They say there are two sides to every story, and that is definitely true when talking about Artemis and Actaeon. Here's the deal: some authors claim that Actaeon was an innocent man who just happened to be in the wrong place (Artemis's outdoor shower) at the wrong time (when she was totally nude). But others think that Actaeon was spying on the nude goddess, or—trying to proposition her.
One of the first known accounts of the Artemis and Actaeon myth is a 5th century BCE play by Aeschylus called Toxotides, or "The Female Archers." Aeschylus presented a story very similar to the one we tell today: boy goes hunting, boy sees goddess naked, boy gets turned into a deer and eaten alive. Gripping.
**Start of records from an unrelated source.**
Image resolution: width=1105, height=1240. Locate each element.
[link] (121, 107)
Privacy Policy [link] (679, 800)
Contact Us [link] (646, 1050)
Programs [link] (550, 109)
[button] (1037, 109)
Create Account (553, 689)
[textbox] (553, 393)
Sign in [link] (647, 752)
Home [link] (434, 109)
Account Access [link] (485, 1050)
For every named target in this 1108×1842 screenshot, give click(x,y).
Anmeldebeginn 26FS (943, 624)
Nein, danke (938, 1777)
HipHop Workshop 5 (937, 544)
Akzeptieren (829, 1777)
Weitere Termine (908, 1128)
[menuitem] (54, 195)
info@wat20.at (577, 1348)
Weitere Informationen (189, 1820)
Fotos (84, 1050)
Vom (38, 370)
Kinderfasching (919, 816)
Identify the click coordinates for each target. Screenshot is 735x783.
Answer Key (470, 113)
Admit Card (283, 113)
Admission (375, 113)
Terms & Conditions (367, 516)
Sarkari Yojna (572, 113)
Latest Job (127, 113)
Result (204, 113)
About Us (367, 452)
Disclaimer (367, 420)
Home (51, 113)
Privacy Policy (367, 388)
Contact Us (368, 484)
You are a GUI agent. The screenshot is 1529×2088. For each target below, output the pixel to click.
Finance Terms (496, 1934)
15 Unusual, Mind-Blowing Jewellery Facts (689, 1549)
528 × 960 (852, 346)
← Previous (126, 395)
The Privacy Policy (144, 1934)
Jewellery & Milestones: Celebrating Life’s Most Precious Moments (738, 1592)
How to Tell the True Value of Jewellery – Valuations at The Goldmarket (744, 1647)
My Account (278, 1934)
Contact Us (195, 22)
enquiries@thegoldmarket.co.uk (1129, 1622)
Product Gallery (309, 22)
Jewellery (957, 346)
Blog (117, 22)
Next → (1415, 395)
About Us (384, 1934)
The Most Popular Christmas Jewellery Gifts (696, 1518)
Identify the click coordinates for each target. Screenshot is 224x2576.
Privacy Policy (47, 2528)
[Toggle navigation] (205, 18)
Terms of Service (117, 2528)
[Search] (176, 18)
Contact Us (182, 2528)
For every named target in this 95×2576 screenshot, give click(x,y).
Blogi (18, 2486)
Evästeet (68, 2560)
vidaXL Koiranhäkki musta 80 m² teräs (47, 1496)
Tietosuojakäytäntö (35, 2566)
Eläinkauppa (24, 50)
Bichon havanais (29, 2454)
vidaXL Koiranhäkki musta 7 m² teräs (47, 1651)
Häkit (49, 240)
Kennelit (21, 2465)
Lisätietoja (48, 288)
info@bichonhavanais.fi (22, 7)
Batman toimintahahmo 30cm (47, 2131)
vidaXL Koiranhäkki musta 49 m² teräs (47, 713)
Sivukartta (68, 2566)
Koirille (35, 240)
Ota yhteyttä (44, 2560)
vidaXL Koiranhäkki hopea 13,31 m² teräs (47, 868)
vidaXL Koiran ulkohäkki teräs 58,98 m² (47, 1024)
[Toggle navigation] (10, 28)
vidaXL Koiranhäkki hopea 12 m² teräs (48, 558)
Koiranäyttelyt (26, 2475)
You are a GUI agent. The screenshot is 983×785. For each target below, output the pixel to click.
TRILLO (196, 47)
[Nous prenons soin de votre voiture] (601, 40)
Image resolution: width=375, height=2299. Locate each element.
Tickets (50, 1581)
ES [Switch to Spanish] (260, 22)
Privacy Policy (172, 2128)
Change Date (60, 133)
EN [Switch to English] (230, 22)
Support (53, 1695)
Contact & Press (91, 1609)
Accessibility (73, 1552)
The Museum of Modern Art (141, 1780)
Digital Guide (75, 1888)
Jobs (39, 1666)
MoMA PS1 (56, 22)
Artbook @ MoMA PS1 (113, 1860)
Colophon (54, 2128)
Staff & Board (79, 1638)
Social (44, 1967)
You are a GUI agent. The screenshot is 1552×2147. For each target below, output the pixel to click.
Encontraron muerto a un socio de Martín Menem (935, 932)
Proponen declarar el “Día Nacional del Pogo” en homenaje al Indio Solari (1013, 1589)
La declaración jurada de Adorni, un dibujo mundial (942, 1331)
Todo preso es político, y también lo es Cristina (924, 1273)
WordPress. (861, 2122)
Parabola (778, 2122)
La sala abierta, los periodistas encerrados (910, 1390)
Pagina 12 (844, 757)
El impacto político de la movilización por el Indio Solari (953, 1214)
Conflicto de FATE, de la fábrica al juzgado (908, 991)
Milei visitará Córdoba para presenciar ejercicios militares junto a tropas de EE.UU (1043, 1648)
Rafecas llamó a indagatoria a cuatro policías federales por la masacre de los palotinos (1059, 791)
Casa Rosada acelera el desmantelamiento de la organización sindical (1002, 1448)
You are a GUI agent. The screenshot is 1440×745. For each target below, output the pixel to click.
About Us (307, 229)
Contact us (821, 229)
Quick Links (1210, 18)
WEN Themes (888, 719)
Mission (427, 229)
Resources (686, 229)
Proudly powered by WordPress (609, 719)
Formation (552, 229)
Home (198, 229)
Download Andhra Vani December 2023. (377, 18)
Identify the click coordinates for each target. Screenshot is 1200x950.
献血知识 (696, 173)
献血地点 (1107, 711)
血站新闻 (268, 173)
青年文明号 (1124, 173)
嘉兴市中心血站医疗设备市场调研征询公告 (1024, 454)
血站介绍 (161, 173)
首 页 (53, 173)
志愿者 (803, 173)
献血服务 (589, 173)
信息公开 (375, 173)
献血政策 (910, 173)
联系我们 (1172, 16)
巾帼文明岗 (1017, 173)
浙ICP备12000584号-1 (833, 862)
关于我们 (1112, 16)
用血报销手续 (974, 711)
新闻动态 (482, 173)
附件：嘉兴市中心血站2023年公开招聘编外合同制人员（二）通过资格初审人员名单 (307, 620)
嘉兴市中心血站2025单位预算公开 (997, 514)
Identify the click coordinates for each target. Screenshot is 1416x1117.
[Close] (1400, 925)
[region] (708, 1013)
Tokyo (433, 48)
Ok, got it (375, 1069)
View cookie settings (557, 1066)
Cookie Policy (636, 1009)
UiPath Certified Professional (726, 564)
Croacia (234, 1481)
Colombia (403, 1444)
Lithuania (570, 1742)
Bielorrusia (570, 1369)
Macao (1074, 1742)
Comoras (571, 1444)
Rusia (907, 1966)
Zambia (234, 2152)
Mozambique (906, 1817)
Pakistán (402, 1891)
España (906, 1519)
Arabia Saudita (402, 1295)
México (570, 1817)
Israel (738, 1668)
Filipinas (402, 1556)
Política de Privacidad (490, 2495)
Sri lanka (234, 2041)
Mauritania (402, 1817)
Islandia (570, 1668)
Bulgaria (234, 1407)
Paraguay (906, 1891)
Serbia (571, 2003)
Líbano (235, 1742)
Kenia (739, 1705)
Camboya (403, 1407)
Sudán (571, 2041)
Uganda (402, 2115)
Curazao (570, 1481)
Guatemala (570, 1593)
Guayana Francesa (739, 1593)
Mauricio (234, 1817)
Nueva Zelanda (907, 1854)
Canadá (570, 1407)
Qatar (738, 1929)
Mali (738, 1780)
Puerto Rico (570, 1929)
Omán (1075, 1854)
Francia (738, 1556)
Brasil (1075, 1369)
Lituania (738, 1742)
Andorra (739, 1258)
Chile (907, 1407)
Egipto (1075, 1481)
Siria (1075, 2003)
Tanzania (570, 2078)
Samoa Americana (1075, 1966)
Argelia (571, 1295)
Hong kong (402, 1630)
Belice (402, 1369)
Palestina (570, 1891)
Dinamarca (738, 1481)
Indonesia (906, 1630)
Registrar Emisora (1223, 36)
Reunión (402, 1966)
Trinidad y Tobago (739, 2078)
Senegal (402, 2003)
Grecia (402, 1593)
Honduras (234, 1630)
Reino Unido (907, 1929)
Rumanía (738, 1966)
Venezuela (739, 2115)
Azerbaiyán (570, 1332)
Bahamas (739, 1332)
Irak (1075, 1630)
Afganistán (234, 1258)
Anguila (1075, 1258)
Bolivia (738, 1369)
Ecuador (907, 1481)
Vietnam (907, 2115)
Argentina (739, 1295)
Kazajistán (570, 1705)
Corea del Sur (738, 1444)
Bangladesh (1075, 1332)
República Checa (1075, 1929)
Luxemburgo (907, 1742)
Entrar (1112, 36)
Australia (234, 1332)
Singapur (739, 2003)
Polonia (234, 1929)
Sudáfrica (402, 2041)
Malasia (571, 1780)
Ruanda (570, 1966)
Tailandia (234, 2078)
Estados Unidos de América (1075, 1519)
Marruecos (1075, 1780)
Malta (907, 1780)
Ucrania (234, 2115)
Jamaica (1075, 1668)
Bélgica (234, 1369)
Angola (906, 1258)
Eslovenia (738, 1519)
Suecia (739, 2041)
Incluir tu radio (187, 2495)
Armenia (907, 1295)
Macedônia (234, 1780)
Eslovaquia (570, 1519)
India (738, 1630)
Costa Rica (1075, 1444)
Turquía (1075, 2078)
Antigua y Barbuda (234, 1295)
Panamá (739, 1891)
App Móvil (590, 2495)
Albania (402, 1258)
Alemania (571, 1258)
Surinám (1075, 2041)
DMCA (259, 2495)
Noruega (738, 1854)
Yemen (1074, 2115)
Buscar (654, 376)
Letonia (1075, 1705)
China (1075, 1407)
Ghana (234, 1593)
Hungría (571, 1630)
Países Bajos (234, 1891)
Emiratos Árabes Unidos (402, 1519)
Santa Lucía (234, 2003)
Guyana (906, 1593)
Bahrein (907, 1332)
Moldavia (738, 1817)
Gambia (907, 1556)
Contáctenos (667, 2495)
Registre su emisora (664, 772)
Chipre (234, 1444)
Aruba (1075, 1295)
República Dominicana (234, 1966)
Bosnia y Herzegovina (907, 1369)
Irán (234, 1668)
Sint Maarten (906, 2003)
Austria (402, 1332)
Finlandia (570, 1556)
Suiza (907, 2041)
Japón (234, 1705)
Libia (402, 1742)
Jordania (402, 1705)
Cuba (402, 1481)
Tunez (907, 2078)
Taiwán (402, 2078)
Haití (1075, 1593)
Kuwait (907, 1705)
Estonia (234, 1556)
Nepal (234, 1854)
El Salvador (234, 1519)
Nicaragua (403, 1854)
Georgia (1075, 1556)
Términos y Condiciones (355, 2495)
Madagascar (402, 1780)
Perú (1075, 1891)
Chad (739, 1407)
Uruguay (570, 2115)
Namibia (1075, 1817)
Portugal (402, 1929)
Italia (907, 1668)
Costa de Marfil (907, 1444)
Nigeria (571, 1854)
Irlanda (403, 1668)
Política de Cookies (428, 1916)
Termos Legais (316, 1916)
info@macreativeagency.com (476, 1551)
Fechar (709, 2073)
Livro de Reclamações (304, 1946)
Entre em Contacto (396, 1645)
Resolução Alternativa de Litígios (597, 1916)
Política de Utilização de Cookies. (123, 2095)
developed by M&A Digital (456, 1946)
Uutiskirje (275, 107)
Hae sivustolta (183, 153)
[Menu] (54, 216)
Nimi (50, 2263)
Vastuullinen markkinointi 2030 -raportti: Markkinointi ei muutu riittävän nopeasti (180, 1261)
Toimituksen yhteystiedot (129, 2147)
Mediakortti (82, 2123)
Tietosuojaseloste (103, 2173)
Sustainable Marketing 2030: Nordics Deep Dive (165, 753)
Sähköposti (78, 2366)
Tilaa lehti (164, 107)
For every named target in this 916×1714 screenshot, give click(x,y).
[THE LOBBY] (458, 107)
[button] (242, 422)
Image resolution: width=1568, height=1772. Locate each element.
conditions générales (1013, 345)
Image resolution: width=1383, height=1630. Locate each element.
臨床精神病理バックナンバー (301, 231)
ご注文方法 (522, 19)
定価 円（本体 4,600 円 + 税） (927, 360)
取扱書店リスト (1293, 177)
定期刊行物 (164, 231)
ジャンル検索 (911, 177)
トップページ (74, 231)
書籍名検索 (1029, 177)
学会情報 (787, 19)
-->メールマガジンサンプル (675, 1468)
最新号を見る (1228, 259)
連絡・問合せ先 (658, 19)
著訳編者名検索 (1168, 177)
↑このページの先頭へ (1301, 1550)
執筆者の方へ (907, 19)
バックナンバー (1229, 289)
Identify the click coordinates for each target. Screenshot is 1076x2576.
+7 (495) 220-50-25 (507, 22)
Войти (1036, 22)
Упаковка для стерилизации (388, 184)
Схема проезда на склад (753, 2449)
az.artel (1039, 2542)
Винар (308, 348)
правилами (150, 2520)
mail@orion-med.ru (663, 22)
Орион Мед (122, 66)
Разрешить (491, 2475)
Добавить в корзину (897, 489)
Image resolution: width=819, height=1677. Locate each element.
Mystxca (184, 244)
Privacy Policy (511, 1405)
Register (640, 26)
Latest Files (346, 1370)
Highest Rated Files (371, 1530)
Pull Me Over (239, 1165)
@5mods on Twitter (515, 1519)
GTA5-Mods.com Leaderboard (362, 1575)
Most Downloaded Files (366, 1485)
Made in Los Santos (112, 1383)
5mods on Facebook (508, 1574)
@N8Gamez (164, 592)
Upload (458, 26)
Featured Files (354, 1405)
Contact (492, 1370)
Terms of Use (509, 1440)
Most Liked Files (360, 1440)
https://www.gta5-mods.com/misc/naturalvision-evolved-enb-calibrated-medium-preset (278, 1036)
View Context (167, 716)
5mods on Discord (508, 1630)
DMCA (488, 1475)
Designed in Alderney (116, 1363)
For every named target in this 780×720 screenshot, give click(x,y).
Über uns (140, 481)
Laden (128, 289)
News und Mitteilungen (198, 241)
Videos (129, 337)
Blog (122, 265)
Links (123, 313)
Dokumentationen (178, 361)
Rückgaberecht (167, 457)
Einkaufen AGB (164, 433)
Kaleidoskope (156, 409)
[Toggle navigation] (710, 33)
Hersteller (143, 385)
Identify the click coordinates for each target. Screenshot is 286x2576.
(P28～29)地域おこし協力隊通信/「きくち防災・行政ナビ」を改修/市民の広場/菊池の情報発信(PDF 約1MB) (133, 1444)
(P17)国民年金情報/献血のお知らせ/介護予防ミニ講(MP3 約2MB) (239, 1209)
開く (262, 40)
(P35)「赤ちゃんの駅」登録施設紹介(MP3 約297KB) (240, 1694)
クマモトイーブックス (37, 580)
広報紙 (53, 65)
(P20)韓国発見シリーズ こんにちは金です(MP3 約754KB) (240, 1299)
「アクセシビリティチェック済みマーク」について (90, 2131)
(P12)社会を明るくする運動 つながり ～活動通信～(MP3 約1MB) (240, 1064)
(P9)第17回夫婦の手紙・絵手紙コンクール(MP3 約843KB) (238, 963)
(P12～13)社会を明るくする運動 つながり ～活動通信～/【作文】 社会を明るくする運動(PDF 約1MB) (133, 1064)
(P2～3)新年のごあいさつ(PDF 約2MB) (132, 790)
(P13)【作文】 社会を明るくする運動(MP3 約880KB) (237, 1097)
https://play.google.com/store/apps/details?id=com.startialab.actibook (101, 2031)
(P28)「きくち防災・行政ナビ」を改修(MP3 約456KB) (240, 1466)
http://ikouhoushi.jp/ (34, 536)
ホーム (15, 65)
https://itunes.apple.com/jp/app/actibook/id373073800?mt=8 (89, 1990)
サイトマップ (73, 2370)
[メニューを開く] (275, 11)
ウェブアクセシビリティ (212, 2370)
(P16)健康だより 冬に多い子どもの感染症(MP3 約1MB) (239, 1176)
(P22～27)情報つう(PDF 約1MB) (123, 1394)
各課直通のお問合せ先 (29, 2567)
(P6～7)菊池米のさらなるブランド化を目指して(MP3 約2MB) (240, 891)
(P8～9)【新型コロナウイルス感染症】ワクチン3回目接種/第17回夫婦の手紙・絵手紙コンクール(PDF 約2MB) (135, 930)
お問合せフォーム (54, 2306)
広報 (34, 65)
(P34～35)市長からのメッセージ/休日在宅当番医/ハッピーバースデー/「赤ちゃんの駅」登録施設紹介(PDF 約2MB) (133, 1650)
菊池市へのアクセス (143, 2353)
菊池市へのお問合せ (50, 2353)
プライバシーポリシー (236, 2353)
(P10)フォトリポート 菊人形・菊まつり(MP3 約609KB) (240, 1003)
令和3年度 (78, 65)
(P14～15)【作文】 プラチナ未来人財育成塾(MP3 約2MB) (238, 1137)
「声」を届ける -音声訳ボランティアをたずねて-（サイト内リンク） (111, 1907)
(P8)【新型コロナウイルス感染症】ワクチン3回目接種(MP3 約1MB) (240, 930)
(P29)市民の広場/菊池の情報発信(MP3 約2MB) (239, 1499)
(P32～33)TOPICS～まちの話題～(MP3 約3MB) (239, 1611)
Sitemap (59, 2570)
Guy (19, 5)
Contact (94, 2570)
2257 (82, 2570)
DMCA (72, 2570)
Other authors from around this time period say pretty much the same thing, with a few notable additions. The writer Apollodorus added that Actaeon's hounds were eventually heartbroken about his demise, and Callimachus said that Actaeon's mother wandered the countryside looking for his bones. The traveler Pausanias also suggested that Actaeon's dogs had rabies, which is why they went berserk and tore him apart. So many options!
Then came the writer Diodorus who, in his book Library of History, suggested that Actaeon either propositioned Artemis or boasted that he was just as talented as she was at hunting. Oh, honey. Nobody indecently propositions the virgin goddess or claims they're as good as she is and gets away with it. Bad move.
Surprise, surprise, the one and only Ovid takes things in a slightly different direction. In book three of his Metamorphoses, Ovid claims that Actaeon was a hapless lad who just encountered some "hard fate" (a.k.a. tough luck). He writes "You'll find it his misfortune, not his fault/ Or, if a fault, it was the fault of chance/ For how can guilt proceed from ignorance?" (source). Fair enough—maybe Actaeon had no idea what he was doing when he wandered into the grove, so how can he be guilty of anything?
Where Ovid's version gets a bit more problematic is in his depiction of Artemis as a woman unable to control her emotions. First, she's utterly embarrassed (standing above her nymphs, her cheeks glow with shame), and then she flies into a rage. Stereotypes, anyone? We need to be sure not to read our own post-feminist brains too much into this one, but just something to keep in mind as we read.
People love them some Ovid, though, and have been using his stuff for centuries. In As You Like It, Shakespeare uses Ovid's description of Actaeon's death to depict the sad scene of a deer dying by a riverbank. And in A Midsummer Night's Dream, the secret forest bower of the fairy queen Titania is pretty stinkin' similar to Artemis's secret bathing grove. It even comes complete with nymphs.
In contemporary pop culture, the motif of Tough Ladies Defending Themselves in the Woods is pretty common. You've got Katniss in The Hunger Games, Princess Merida in Brave, and Princess Fiona in Shrek—all of whom kick some tush against forest intruders. In terms of masters losing power over their former canine pets, look no further than the hyenas in The Lion King and the dog pack from Up.